In graph theory, toughness is a measure of the connectivity of a graph. A graph $G$ is said to be $t$-tough for a given real number $t$ if, for every integer $k > 1, G$ cannot be split into $k$ different connected components by the removal of fewer than $tk$ vertices. For instance, a graph is $1$-tough if the number of components formed by removing a set of vertices is always at most as large as the number of removed vertices. The toughness of a graph is the maximum $t$ for which it is $t$-tough; this is a finite number for all finite graphs except the complete graphs, which by convention have infinite toughness.
I do know that this graph does not have infinite toughness because it's not complete and it's finite. Here each intersection is assumed to be a node! I could obviously not put all the nodes in. But you can see how the inner cycle all has degree $4$ and the corner nodes have degree $16$. I'm confused about the concept and how to calculate it.
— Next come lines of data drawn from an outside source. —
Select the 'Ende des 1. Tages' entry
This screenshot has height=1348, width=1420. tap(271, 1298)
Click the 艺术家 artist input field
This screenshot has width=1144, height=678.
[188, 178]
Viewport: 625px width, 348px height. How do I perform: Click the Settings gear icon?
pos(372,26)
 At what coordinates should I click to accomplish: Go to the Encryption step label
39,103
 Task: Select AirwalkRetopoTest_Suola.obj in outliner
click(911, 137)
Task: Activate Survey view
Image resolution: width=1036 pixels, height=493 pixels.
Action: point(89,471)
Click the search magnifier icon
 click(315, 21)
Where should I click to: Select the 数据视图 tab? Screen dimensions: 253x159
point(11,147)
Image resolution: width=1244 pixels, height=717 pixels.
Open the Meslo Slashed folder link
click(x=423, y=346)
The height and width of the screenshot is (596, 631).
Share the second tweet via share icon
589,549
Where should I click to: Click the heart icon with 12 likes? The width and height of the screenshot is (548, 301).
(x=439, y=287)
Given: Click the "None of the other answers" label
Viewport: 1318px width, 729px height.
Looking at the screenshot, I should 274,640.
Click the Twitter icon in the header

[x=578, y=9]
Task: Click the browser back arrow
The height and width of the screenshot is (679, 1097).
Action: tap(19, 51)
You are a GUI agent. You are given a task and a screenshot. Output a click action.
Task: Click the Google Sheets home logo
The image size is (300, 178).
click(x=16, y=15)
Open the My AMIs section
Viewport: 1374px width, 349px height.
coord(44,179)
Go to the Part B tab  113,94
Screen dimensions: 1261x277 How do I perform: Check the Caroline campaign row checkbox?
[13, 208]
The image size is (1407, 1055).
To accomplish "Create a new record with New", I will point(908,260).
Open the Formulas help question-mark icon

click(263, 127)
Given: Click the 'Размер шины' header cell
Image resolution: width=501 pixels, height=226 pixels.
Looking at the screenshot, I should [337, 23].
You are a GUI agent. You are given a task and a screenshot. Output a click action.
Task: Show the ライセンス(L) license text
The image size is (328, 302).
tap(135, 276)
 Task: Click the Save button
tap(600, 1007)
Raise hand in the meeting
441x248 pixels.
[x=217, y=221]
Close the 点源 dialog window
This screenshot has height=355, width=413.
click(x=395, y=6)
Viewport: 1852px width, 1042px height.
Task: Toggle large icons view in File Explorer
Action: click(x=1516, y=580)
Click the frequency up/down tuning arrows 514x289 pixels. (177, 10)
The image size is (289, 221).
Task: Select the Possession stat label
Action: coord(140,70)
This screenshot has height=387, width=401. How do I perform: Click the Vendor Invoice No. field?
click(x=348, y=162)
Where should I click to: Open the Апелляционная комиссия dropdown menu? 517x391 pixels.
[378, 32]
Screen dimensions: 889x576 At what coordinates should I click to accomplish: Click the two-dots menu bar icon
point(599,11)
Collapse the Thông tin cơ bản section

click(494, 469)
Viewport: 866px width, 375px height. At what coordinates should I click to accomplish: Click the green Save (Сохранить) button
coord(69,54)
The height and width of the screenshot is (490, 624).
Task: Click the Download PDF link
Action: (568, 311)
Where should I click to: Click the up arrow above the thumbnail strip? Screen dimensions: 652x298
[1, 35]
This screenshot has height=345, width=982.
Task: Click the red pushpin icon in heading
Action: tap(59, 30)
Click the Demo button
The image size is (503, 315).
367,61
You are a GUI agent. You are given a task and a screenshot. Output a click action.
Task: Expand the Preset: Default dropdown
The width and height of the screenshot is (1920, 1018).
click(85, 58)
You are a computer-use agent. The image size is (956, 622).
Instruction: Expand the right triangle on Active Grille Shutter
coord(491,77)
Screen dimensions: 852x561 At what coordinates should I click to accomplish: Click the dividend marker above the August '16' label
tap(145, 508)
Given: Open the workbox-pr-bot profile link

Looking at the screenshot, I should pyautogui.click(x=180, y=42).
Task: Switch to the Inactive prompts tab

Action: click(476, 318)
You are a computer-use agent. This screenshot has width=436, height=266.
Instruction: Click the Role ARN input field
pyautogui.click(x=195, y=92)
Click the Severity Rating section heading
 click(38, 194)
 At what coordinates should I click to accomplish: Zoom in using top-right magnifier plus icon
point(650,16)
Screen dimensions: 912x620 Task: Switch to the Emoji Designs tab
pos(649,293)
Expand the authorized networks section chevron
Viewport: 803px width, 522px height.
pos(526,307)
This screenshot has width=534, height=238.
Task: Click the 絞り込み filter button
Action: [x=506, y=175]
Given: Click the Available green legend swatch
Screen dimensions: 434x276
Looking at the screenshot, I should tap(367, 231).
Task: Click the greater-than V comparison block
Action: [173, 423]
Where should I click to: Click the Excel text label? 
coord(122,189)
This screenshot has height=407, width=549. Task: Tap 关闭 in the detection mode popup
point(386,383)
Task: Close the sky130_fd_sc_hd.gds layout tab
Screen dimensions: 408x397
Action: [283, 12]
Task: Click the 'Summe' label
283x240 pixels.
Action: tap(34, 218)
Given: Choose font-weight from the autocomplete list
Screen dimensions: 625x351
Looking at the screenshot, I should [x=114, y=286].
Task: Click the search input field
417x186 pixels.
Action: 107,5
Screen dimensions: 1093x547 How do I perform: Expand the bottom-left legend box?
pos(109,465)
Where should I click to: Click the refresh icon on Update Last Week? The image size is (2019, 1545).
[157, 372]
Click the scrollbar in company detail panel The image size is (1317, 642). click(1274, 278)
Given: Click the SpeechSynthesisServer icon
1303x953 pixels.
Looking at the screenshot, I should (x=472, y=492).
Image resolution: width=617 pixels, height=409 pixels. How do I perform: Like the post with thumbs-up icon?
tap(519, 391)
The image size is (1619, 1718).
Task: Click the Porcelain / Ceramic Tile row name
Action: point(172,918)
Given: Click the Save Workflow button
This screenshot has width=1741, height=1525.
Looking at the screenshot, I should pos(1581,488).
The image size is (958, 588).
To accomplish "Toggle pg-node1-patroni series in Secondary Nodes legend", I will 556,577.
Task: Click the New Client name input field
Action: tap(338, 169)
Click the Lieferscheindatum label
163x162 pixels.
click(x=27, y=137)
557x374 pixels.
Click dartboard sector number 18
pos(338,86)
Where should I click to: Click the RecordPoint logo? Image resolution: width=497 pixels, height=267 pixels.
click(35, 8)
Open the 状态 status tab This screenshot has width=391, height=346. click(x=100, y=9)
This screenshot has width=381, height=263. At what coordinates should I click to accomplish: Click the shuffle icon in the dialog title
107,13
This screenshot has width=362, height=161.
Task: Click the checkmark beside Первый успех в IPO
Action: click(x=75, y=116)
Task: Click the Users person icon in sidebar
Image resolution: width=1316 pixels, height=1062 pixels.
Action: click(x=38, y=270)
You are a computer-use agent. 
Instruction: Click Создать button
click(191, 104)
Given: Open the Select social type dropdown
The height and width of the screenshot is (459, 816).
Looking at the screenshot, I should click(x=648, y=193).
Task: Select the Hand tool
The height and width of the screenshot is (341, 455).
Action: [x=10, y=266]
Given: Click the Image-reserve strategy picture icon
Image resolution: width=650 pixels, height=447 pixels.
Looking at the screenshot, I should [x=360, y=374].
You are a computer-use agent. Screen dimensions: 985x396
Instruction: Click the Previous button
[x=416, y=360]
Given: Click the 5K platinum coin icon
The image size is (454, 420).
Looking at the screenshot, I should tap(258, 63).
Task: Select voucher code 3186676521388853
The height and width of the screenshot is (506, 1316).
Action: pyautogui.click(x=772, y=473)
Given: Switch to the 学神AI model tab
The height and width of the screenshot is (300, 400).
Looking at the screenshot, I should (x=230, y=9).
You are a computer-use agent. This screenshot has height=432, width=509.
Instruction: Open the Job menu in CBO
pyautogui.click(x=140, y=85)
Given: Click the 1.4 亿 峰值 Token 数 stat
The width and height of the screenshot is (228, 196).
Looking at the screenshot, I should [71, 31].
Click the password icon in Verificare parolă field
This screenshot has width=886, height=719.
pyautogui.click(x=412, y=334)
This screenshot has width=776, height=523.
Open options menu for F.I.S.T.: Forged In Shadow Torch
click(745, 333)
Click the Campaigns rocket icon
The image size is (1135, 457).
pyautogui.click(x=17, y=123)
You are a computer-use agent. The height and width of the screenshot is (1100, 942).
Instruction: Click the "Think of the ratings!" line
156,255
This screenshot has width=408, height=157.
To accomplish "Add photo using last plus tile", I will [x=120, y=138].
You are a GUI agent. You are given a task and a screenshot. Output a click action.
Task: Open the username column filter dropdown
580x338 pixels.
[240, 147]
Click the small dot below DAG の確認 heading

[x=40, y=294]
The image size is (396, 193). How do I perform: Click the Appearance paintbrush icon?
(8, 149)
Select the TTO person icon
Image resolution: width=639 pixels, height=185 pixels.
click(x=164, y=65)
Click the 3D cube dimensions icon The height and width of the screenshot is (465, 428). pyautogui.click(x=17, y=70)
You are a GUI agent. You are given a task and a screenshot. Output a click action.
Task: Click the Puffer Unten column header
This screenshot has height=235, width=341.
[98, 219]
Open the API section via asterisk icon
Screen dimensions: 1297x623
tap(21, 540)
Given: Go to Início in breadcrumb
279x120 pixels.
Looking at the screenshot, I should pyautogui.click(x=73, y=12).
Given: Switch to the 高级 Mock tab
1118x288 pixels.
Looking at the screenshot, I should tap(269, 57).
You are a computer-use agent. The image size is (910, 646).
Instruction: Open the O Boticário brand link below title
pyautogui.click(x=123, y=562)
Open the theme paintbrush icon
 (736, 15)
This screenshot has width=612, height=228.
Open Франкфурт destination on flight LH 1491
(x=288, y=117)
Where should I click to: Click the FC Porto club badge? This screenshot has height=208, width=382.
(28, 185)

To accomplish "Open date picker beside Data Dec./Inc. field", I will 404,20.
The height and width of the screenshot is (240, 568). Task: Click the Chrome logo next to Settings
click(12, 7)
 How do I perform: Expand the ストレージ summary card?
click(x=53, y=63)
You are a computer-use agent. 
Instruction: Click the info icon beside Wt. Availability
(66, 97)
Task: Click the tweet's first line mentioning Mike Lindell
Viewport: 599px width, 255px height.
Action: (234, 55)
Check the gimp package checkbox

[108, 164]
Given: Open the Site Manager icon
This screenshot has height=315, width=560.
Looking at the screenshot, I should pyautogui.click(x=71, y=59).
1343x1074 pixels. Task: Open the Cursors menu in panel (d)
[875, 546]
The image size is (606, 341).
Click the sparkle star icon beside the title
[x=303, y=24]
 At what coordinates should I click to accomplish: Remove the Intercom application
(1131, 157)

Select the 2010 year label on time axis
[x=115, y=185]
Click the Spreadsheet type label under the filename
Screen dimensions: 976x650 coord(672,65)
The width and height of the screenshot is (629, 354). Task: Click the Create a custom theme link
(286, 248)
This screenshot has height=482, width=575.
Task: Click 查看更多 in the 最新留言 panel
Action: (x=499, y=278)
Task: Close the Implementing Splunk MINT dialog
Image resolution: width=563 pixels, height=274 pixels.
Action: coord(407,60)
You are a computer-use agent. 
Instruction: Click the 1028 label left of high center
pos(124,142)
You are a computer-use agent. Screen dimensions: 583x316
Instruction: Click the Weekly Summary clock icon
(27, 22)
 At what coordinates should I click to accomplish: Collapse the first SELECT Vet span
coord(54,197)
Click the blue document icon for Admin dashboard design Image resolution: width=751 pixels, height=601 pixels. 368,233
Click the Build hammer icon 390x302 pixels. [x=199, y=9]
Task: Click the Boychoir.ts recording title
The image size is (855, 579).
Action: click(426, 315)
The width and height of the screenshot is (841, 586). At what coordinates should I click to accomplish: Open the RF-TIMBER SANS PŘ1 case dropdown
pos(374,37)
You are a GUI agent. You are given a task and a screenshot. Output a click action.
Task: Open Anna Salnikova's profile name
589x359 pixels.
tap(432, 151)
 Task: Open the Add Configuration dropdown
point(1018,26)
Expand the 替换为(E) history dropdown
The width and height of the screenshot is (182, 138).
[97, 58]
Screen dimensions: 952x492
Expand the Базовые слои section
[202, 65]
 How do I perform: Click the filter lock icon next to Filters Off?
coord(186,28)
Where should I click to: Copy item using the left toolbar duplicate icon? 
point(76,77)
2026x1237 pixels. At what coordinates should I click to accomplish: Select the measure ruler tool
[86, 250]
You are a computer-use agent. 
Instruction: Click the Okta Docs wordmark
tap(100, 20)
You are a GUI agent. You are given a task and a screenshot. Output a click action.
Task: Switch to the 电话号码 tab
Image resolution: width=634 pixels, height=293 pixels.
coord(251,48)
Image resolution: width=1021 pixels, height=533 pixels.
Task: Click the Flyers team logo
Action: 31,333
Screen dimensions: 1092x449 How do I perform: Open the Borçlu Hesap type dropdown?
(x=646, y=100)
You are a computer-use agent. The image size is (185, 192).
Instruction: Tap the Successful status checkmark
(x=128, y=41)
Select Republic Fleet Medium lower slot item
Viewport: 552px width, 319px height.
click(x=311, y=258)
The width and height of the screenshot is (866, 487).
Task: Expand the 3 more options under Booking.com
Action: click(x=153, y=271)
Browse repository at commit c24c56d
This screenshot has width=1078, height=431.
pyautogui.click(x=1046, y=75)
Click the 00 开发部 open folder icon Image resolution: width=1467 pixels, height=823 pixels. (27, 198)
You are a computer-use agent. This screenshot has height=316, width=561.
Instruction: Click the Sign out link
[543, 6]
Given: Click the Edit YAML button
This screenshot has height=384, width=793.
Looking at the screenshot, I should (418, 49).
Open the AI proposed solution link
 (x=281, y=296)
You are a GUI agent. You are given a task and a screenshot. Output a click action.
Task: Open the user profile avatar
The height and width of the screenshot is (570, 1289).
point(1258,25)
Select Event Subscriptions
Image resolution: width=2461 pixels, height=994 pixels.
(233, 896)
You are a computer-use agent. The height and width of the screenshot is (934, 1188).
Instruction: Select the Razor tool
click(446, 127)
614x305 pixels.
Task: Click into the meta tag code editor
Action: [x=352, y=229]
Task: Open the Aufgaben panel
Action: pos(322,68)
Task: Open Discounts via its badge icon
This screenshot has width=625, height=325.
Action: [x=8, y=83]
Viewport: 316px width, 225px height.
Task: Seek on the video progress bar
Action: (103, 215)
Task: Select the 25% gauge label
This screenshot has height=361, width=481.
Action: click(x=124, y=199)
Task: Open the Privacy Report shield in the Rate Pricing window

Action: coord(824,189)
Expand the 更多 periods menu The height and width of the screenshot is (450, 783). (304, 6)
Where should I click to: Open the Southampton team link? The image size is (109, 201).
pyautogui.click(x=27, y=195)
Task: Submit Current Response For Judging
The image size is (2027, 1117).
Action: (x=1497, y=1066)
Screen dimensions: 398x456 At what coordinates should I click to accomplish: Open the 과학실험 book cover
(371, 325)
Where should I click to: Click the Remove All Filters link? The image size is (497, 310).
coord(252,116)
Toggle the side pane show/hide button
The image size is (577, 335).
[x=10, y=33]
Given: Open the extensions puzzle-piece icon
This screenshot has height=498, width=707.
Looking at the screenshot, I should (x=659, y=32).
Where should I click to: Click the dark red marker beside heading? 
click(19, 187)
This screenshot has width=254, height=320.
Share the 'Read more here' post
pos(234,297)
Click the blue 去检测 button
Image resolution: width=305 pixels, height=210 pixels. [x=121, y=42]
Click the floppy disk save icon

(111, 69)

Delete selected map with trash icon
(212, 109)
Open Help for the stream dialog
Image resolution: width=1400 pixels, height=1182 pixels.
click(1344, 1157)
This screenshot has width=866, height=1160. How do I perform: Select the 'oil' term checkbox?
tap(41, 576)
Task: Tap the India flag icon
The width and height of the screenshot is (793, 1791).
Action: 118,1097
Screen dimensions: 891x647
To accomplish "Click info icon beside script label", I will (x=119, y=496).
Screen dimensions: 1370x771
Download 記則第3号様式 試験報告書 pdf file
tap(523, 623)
If someone could provide a good resource or explanation of the concept of toughness that would be awesome.
The graph is $1$-tough but not $2$-tough.
First of all, we know that the graph is at most $2$-tough because there are vertices of degree $4$. If you delete all $4$ neighbors of such a vertex, you leave the graph in $2$ components; therefore the graph cannot be $3$-tough (in a $3$-tough graph, we would need to delete at least $6$ vertices to leave the graph in $2$ components). In general, a graph with minimum degree $\delta$ can be at most $\frac{\delta}{2}$-tough (unless it is the complete graph $K_{\delta+1}$).
To show the sharper bound - that the graph is not $2$-tough, either - we need to do a bit more work. In the diagram on the left, there are $8$ vertices (marked in red) whose deletion results in $5$ components: $4$ isolated vertices, and the rest of the graph. In a $2$-tough graph, this would be impossible, since at least $10$ vertices would need to be deleted to create $5$ components.
The graph is $1$-tough because it is Hamiltonian: one Hamiltonian cycle is illustrated in the diagram on the right. In general, all Hamiltonian graphs are $1$-tough. This is true because the $n$-cycle $C_n$ is $1$-tough: if we delete $k$ vertices from around the cycle, the intervals between those vertices are connected, giving us $k$ components (unless some intervals are empty, in which case the number of components is even fewer). A Hamiltonian graph is a cycle with some extra edges, and adding edges cannot reduce the toughness.
(This result is often used as a simple way to demonstrate that a graph is not Hamiltonian: by showing that it is not $1$-tough. But this doesn't always work, since there are graphs that are $1$-tough but not Hamiltonian.)